What you have to do = Look through the lines below and extract any with the word "Australian".

Supplied material =

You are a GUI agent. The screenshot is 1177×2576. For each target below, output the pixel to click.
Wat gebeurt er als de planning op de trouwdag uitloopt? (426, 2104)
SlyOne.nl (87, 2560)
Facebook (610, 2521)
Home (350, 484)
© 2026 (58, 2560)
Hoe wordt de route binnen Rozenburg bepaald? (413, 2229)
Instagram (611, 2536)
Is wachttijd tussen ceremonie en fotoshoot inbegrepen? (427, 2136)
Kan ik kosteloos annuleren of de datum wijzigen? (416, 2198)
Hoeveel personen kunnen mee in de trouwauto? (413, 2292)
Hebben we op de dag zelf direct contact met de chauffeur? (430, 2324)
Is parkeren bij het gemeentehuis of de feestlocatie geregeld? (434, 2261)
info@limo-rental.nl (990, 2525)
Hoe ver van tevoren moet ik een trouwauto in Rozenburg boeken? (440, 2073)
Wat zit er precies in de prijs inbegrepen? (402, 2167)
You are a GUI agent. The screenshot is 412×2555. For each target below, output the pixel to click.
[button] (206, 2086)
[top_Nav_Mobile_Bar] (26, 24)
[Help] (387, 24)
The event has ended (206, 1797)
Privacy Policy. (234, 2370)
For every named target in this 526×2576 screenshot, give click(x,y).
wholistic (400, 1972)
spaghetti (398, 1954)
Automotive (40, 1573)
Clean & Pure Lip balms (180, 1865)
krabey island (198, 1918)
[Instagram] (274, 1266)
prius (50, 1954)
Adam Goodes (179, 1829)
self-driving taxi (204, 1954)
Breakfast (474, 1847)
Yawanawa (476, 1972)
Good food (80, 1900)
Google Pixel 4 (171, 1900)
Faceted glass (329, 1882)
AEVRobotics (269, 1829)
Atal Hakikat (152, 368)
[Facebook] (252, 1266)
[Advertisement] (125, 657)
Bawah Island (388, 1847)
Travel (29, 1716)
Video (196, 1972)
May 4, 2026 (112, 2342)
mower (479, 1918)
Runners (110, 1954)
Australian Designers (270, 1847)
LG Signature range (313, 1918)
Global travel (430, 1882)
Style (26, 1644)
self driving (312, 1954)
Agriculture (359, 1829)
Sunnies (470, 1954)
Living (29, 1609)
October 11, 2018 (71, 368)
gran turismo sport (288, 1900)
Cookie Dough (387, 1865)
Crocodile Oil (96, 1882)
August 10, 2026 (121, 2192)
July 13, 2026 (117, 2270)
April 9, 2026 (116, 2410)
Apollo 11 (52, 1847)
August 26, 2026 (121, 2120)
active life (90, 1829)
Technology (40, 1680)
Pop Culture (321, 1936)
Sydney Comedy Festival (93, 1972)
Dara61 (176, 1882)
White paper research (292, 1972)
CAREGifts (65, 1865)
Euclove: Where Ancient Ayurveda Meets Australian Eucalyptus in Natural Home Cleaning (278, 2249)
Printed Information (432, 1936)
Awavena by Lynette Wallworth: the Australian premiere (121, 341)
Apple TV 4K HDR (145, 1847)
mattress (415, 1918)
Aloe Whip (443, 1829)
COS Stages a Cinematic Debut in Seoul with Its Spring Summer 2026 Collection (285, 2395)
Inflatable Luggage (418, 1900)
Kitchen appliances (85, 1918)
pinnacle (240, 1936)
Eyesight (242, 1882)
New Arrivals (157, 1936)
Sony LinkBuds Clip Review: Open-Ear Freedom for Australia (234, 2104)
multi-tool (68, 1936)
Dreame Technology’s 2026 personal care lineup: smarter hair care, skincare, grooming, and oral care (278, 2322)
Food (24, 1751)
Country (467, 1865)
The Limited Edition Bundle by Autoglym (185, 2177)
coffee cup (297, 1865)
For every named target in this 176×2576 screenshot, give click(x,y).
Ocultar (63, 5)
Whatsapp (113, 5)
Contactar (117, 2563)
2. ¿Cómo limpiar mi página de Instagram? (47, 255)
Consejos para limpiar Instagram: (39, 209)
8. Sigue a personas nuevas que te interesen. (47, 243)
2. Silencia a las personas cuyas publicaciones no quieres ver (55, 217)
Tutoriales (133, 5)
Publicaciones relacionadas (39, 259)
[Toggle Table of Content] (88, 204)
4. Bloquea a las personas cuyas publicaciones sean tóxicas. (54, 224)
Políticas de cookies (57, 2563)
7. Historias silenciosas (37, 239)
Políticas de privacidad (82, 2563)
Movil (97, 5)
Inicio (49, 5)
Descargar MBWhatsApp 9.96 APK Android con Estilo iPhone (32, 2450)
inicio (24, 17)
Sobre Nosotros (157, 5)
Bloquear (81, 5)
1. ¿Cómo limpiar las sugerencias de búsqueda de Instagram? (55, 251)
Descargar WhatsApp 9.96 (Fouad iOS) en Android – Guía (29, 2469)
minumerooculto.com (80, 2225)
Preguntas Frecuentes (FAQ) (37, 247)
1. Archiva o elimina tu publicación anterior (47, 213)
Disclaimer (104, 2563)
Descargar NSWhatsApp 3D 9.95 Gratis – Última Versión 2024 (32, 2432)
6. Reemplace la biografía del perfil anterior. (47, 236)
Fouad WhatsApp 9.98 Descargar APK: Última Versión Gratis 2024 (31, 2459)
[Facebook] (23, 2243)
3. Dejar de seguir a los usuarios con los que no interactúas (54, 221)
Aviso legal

Reply =
Australian Designers (270, 1847)
Euclove: Where Ancient Ayurveda Meets Australian Eucalyptus in Natural Home Cleaning (278, 2249)
Awavena by Lynette Wallworth: the Australian premiere (121, 341)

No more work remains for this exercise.